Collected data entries
'''
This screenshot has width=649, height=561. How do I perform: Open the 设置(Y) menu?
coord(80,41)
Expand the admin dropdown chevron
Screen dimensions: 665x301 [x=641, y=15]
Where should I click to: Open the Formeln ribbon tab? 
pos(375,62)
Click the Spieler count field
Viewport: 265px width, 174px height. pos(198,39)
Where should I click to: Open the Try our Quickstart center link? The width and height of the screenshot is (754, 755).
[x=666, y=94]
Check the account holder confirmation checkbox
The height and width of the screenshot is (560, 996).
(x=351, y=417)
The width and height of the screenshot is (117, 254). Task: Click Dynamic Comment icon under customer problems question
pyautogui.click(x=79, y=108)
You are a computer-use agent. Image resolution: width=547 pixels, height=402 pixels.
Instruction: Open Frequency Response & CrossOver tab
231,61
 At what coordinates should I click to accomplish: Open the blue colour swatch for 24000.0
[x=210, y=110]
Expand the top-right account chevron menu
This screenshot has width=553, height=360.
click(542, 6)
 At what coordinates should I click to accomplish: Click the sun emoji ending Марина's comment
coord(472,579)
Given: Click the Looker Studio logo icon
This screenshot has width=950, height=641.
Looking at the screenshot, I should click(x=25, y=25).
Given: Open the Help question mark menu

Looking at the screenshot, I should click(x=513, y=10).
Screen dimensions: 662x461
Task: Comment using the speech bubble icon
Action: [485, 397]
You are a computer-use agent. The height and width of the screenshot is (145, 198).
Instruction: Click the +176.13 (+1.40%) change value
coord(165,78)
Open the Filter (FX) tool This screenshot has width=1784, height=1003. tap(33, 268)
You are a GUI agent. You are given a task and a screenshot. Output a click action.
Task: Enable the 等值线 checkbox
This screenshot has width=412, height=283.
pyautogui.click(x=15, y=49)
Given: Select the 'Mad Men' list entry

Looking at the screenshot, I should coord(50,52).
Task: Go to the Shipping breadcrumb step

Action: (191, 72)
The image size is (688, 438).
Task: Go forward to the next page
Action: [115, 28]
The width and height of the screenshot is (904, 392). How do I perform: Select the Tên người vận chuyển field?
'''
• _STATED GOAL_: Rewrite the data above, changing every "chevron" to "arrow" and leaving everything else as it is.

• _WRITTEN ANSWER_:
This screenshot has width=649, height=561. How do I perform: Open the 设置(Y) menu?
coord(80,41)
Expand the admin dropdown arrow
Screen dimensions: 665x301 [x=641, y=15]
Where should I click to: Open the Formeln ribbon tab? 
pos(375,62)
Click the Spieler count field
Viewport: 265px width, 174px height. pos(198,39)
Where should I click to: Open the Try our Quickstart center link? The width and height of the screenshot is (754, 755).
[x=666, y=94]
Check the account holder confirmation checkbox
The height and width of the screenshot is (560, 996).
(x=351, y=417)
The width and height of the screenshot is (117, 254). Task: Click Dynamic Comment icon under customer problems question
pyautogui.click(x=79, y=108)
You are a computer-use agent. Image resolution: width=547 pixels, height=402 pixels.
Instruction: Open Frequency Response & CrossOver tab
231,61
 At what coordinates should I click to accomplish: Open the blue colour swatch for 24000.0
[x=210, y=110]
Expand the top-right account arrow menu
This screenshot has width=553, height=360.
click(542, 6)
 At what coordinates should I click to accomplish: Click the sun emoji ending Марина's comment
coord(472,579)
Given: Click the Looker Studio logo icon
This screenshot has width=950, height=641.
Looking at the screenshot, I should click(x=25, y=25).
Given: Open the Help question mark menu

Looking at the screenshot, I should click(x=513, y=10).
Screen dimensions: 662x461
Task: Comment using the speech bubble icon
Action: [485, 397]
You are a computer-use agent. The height and width of the screenshot is (145, 198).
Instruction: Click the +176.13 (+1.40%) change value
coord(165,78)
Open the Filter (FX) tool This screenshot has width=1784, height=1003. tap(33, 268)
You are a GUI agent. You are given a task and a screenshot. Output a click action.
Task: Enable the 等值线 checkbox
This screenshot has width=412, height=283.
pyautogui.click(x=15, y=49)
Given: Select the 'Mad Men' list entry

Looking at the screenshot, I should coord(50,52).
Task: Go to the Shipping breadcrumb step

Action: (191, 72)
The image size is (688, 438).
Task: Go forward to the next page
Action: [115, 28]
The width and height of the screenshot is (904, 392). How do I perform: Select the Tên người vận chuyển field?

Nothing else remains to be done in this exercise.